Wellington Bujokas - A decisão de se estabelecer em Curitiba, em 1994, bem como a atração por regiões frias que você freqüentemente comenta em nossas conversas, sobretudo no interesse pelo norte e leste europeu, me parecem moldar aos poucos uma certa “estética do frio”. Como você já afirmou, as imagens externas são cada vez mais importantes enquanto motor de sua escrita — embora elas já estivessem presentes há muito tempo no seu trabalho. Da mesma forma, são parcas, na sua escrita, as sugestões a uma ação contínua que pudessem indicar direcionamento ou mesmo desenvolvimento, e a tensão tem uma tendência à estática. Por fim, você se aproximou da poesia simbolista, e obras mais recentes, como o Concerto para oboé e cordas (2001), o Concerto nº2 para flauta e orquestra de câmara (2002), Aetherius (2002), e De Fluminibus (2006), não têm o mesmo colorido orquestral que a Sinfonia nº1 e o Icnocuícatl (1995). Seria pertinente falar em uma "estética do frio"?

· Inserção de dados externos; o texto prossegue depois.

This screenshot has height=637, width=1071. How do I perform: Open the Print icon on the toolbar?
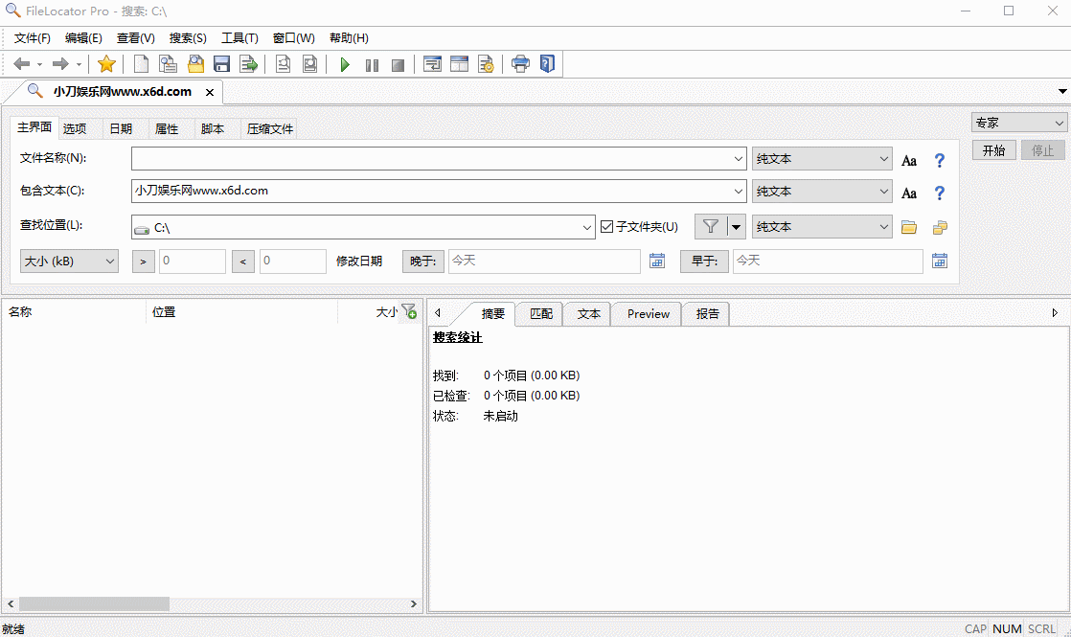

Harry Crowl - A sua observação é muito interessante, mas nunca pensei necessariamente numa "estética do frio". Como nasci e cresci numa região montanhosa, o frio sempre fez parte da minha vida e físicamente, sempre me senti melhor no frio que no calor. Talvez, por isso sempre tenha olhado para a idéia do país tropical com uma certa desconfiança, embora sinta também muita atração pelas cores vivas e intensas das regiões quentes. Em Curitiba, mergulhei num universo mais intimista e passei a ter acesso a intérpretes e grupos musicais mais próximos de mim. Quando vivia em Ouro Preto, não tinha qualquer músico à minha volta. Quase não tinha com quem falar do meu trabalho, o que muitas vezes me levava a um estado depressivo. Em Curitiba, apesar dos senões freqüentemente colocados por nativos e alguns forasteiros, encontrei um local de trabalho perfeito, onde posso interagir com meus pares na medida da minha necessidade.

O Concerto para oboé foi escrito para o oboísta Lúcius Mota, de Tatuí, mas também para a Orquestra de Câmara da Cidade de Curitiba. Aetherius foi escrito para a Orquestra Sinfônica da USP. De Fluminibus, para um concurso de composição em Belo Horizonte e o Concerto nº2 para flauta foi escrito e estreado pela Orquestra Filarmônica da UFPR e o flautista paranaense Fabrício Ribeiro. Nessas obras, assim como em Icnocuícatl, há um elemento de perda, algo um tanto elegíaco. Aetherius faz referencia à morte do meu primo Erich Mathias, que era um cientista político envolvido com questões do terceiro mundo. Éramos um tanto como irmãos e tínhamos idade bem próxima. Quando vivi nos EUA, morei na casa da minha tia, e tínhamos uma convivência constante. Ele sempre vinha ao Brasil me visitar. Ele morreu num inexplicável acidente de carro chegando a Iowa City, depois das festas de ano novo, em 1999. Foi uma época complicada de minha vida, mas que pude superar numa boa por que o mundo à minha volta me apoiava. Sentia-me como se Curitiba tivesse sido sempre a minha cidade. Rapidamente, comecei a absorver os elementos à minha volta, sem esquecer naturalmente, a experiência anterior.